Libri dell'autore
Figli della stessa madre
Giovanni Canzoneri
pagine: 90
La poesia è essenziale, la poesia spoglia l’eccesso per cercare la parola giusta, il senso che chiarifica.
La poesia apre mondi di senso, di consapevolezza improvvisa e lo fa toccando corde intime.
Quando un componimento parla proprio a te, alla tua pancia e al tuo cuore, è come se pompasse più forte il sangue nelle vene.
È come la primavera: risveglia!
Per questo la poesia civile, politica, impegnata, o come la si voglia chiamare, è un dono, perché per sentirla basta mettersi in ascolto e arriva diretta con le sue verità, le sue crudità e denunce. Eppure abbiamo disimparato a fare memoria e a costruire lotte sociali anche attraverso di lei.
Sembra esserci sempre meno tempo, meno spazio, meno orecchie per questa arte in un’epoca che corre veloce.
Abbiamo dismesso e dimenticato i cantanti di strada e i declamatori da osteria, da casa del popolo, da manifestazione.
Eppure qualcuno ha resistito, qualcuno è ancora tra noi.
Giovanni ad esempio, il cantore che brinda alla memoria con il bicchiere della staffa; il compaesano che trovi nei luoghi dell’incontro solidale a incartare la farina con un po’ di storie; il militante che con le parole rivoluziona il sentire. Un tutto di mondi che incontriamo nei suoi componimenti, nati dall’urgenza di non scordare che sotto ai piedi abbiamo radici da innaffiare e da curare.
(dalla prefazione di Gemma Bigi)
Sonetti ribelli
Giovanni Canzoneri
pagine: 72
La sua poesia non è per tutti, non perché sia complicata o “dialettale” (per usare un termine stupendo che è stato ribaltato di senso e stravolto fino a tramutarlo in accezione negativa), ma perché fa male. È una poesia che straccia le consuetudini, che induce, obbliga a riflettere, graffia il foglio fino a comprimerlo e incendiarlo. Le grammatiche stesse della poesia classica non sono un appannaggio del poeta Canzoneri; in lui vi è ricerca libera, libertaria, senza orpelli didattici o indottrinanti. Già il titolo dell’opera Sonetti ribelli indica in modo esplicito il suo poetare. I suoi sonetti non seguono le regole della metrica, non hanno un dogma ridondante esclusivistico di ardua comprensione, non hanno strutture delineate da angoli di fogli didattici, ma sono voli pindarici completamente in balia dei venti; quindi liberi nell’espressione più “illegittima”. Non sono composti da quattordici versi, non sono endecasillabi, non sono divisi in due quartine e due terzine, non seguono uno schema di rime... Insomma, si rifiutano di sottostare ai canoni convenzionalmente imposti.

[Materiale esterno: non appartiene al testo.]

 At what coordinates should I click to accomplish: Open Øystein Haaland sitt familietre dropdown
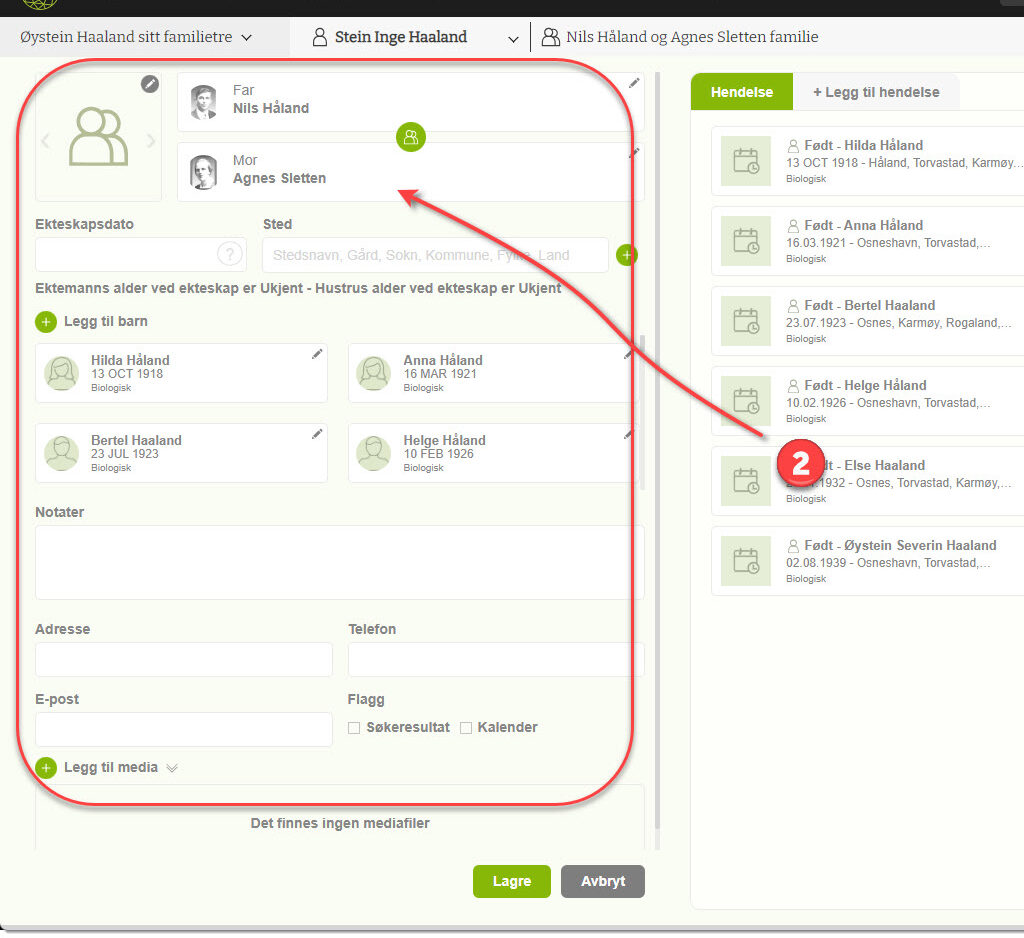tap(136, 38)
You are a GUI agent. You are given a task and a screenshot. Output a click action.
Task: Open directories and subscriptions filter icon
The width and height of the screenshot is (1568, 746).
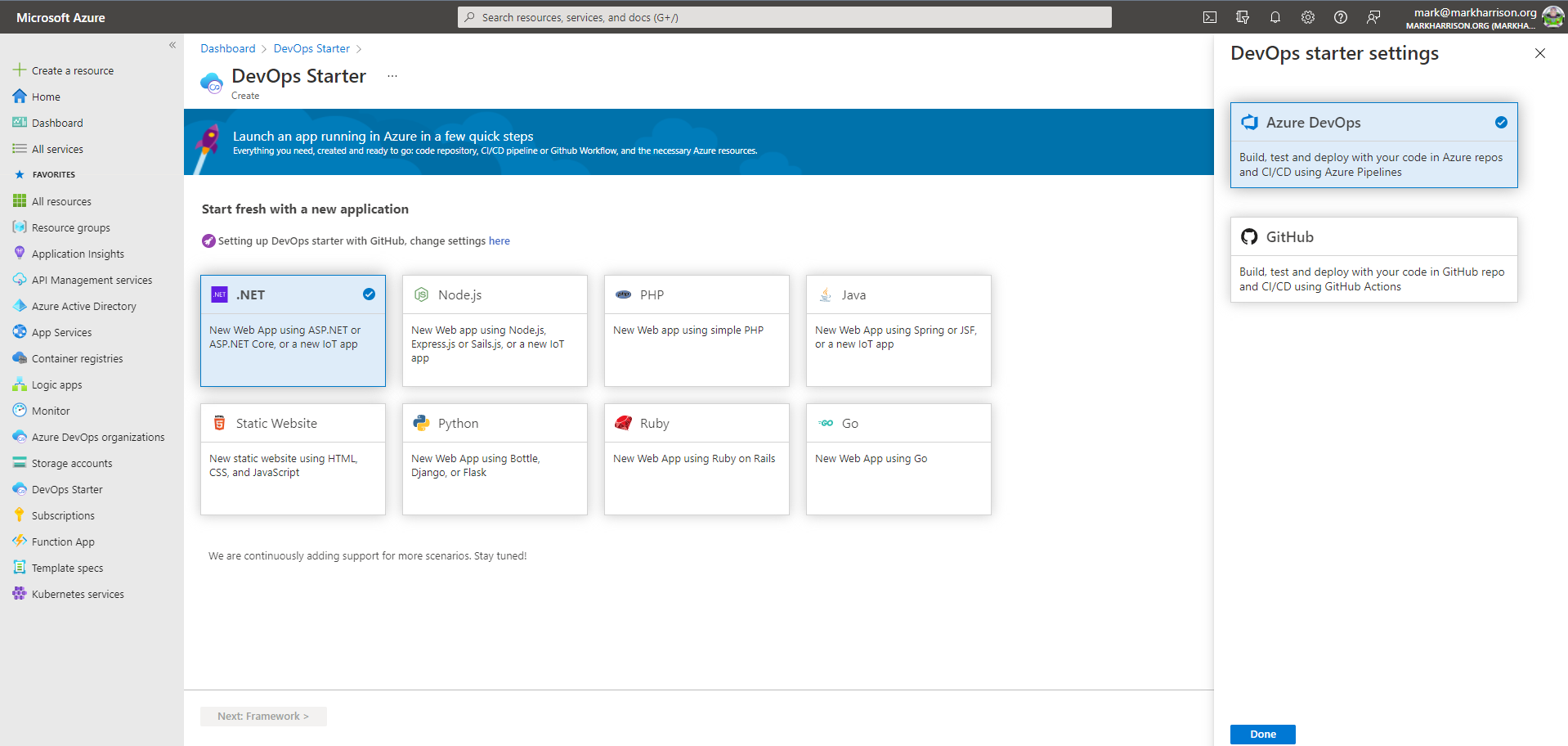click(x=1243, y=17)

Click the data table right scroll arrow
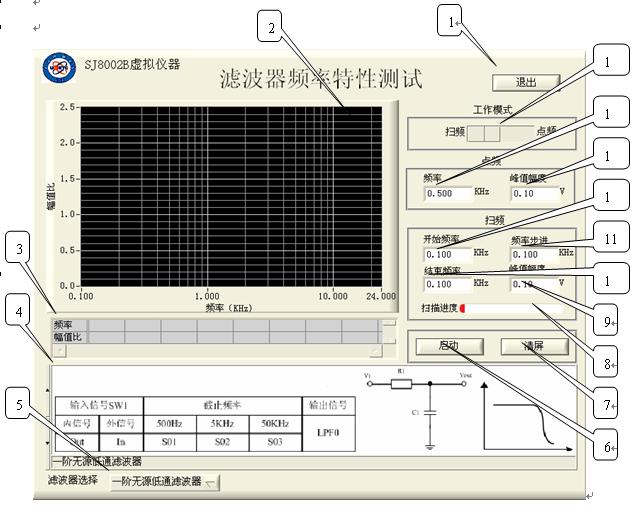point(375,351)
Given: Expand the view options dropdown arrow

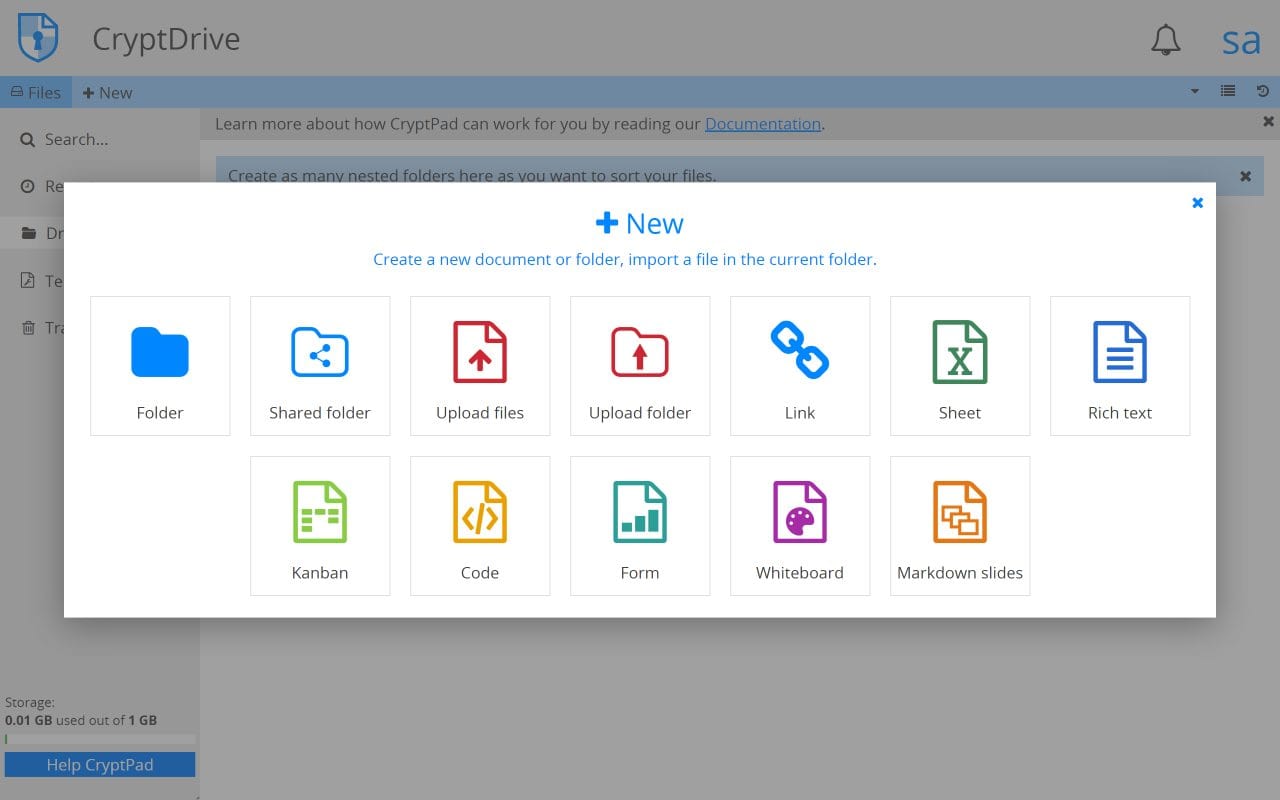Looking at the screenshot, I should (1194, 91).
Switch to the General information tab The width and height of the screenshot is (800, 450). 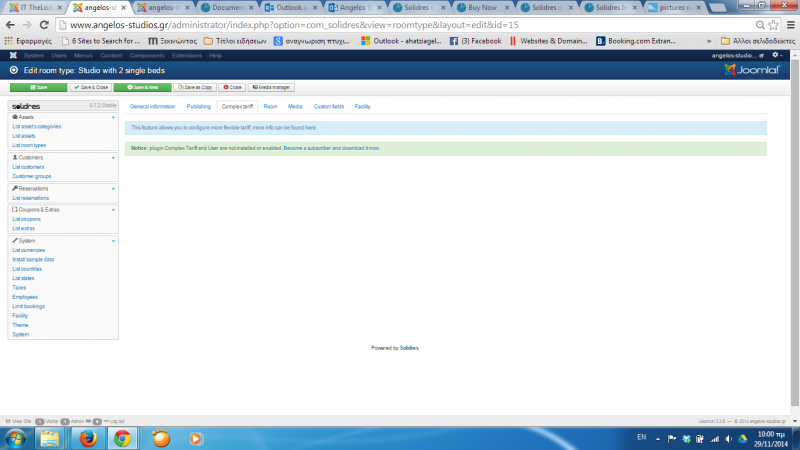tap(152, 105)
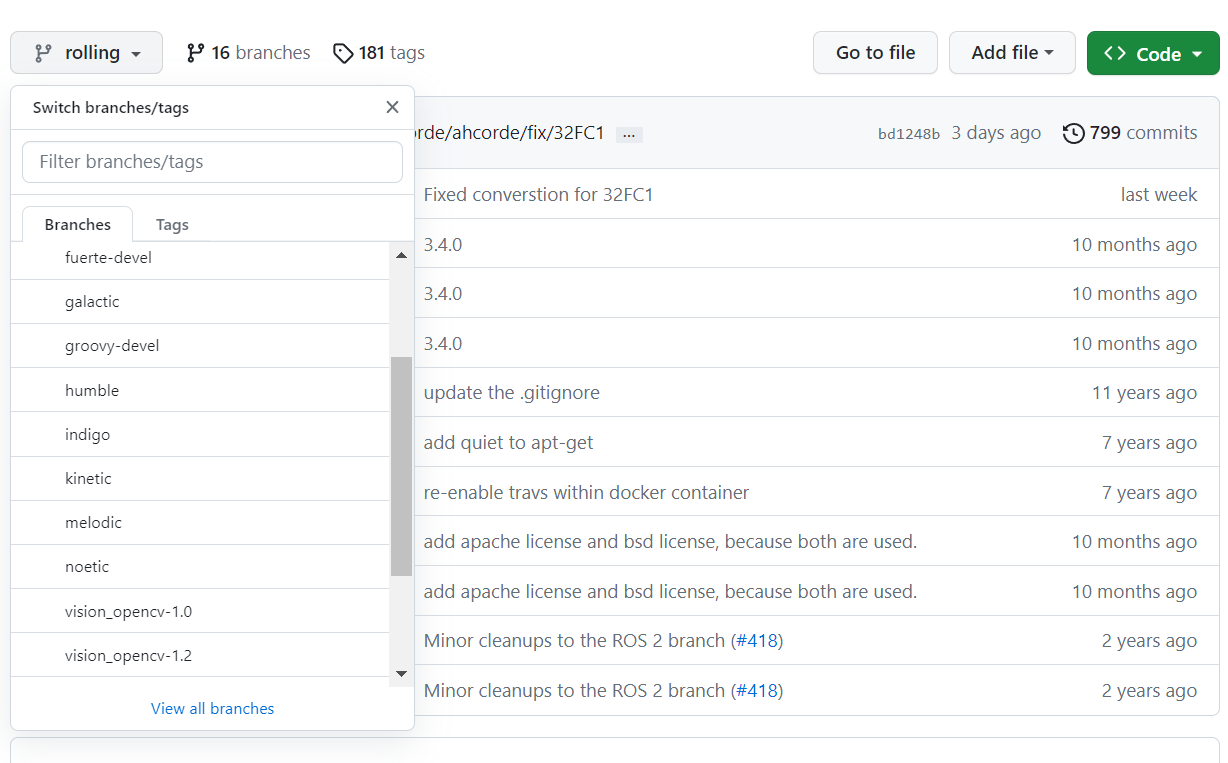The width and height of the screenshot is (1228, 763).
Task: Click the scroll down arrow in the branch list
Action: click(x=401, y=674)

La rivolta dei santi e altri racconti
Giovanni Canzoneri
pagine: 82
“Quannu era picciutteddu, durante le vacanze estive passavo due settimane a casa dei miei nonni materni a Campofelice di Roccella, nell’attesa delle ferie di mio padre. […] Le giornate a Campofelice passavano allegramente fra giochi e racconti paesani, fino a quando un giorno feci una scoperta. Sotto il letto nella ‘stanza dei cherubini’ trovai una valigia di cartone risalente all’unico viaggio negli States che i miei nonni fecero anni addietro. […] Tornai nella casa dei nonni per l’ultima volta nell’agosto del 2006. […] Salite le scale, arrivai nella famosa stanza dei cherubini; di colpo mi ricordai della valigia, mi misi faccia bocconi davanti al letto e allungai il braccio. Era ancora lì. La presi con la solita accortezza e la aprii: era tutto come l’avevo lasciato, […] poi mi apprestai a chiuderla come facevo da picciriddu pensando che qualcuno potesse arrivare, ma qualcosa lo impediva. Riaprendola, mi accorsi che dalla tasca interna, nella parte superiore della valigia, fuoriusciva un quadernino. Incuriosito, lo presi e cominciai a sfogliarlo. Era un manoscritto intitolato La rivolta dei santi e altri racconti, quattro in totale, e nella prima pagina una scritta: ‘A te, scopritore di codesti scritti. Un sol desio chiedo solamente, quello di divulgarli alla gente’.
Non so chi sia l’autore o se le storie riportate siano veritiere, è un quesito che mi porterò dietro per sempre... e con me, anche voi tutti”.